At a location 4Re away from the center of the Earth, you release a 2kg object from rest. How fast is the object traveling when it is 2Re away from the center of the Earth?

Re = 6.4 x 10^6 m
Me = 6 * 10^24 m

PEi = - GMem/4Re

= KEf + PEf
= KEf + [- GMem/2Re]
So KEf = GMem/2Re - GMem/4Re
or (1/2)m v^2 = GMem/2Re
v^2 = G*Me/Re

To find the speed of the object, we can use the principle of conservation of mechanical energy. At the initial position, where the object is 4Re away from the Earth's center, it has potential energy (PE) only. As the object falls towards the center, potential energy is converted into kinetic energy (KE). At the final position, where the object is 2Re away from the center, all the initial potential energy is converted into kinetic energy.

The potential energy of an object at a distance r from the center of the Earth is given by the equation:

PE = G * Me * m / r,

where G is the gravitational constant, Me is the mass of the Earth, m is the mass of the object, and r is the distance from the center of the Earth.

Since the object is released from rest, its initial kinetic energy (KEi) is zero. At the final position, its potential energy is completely converted into kinetic energy, so:

PE = KEf.

Using the equation for potential energy, we can write:

G * Me * m / (4Re) = 0.5 * m * v^2,

where v is the velocity of the object at a distance of 2Re from the center.
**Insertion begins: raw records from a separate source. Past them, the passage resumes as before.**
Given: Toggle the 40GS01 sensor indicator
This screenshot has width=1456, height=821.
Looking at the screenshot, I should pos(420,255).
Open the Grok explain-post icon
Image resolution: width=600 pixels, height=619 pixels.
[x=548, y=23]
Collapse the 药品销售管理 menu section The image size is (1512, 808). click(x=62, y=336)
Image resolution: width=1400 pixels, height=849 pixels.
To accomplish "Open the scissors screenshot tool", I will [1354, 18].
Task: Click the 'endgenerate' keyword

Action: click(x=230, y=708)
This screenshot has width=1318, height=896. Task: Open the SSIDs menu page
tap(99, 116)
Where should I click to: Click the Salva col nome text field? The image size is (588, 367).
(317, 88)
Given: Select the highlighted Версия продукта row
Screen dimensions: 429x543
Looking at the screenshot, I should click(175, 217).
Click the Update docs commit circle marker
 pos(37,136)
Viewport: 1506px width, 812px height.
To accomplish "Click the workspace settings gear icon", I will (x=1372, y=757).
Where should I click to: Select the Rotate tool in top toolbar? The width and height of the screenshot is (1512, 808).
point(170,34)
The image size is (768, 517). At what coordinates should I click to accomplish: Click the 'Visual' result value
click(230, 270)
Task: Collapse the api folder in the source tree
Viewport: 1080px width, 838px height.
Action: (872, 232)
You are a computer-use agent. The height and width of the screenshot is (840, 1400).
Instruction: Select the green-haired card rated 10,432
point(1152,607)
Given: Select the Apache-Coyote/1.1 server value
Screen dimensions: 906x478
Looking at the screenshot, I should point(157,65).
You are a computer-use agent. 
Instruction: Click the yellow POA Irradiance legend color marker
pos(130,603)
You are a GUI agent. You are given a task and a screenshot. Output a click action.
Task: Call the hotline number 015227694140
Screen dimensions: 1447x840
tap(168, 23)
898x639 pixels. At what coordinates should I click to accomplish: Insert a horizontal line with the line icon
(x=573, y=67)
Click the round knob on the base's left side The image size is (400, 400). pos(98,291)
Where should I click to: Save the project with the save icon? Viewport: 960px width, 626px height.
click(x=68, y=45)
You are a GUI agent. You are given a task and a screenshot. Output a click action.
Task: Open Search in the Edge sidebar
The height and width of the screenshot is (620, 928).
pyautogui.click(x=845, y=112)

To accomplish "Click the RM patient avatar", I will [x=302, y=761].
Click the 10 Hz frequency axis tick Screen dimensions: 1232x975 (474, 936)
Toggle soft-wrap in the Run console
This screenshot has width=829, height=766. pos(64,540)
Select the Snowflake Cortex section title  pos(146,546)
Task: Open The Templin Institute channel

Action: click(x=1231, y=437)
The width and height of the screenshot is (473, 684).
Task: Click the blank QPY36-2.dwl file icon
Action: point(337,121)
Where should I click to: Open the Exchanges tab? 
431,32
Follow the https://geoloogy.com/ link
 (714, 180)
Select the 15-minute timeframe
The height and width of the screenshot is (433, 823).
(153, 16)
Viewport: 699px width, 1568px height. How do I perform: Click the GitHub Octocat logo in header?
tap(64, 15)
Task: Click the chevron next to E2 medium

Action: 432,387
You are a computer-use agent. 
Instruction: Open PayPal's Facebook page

Simplifying the equation by canceling out the mass (m) and rearranging, we get:

v^2 = 2 * G * Me / (4Re),

v^2 = G * Me / (2Re),

v = √(G * Me / (2Re)).

Now we can plug in the values:

G = 6.67 x 10^-11 N m^2/kg^2,

Me = 6 x 10^24 kg,

Re = 6.4 x 10^6 m.

Calculating the expression:
v = √(6.67 x 10^-11 N m^2/kg^2 * 6 x 10^24 kg / (2 * 6.4 x 10^6 m))

v ≈ 11127 m/s.

Therefore, when the object is 2Re away from the center of the Earth, it is traveling at approximately 11127 m/s.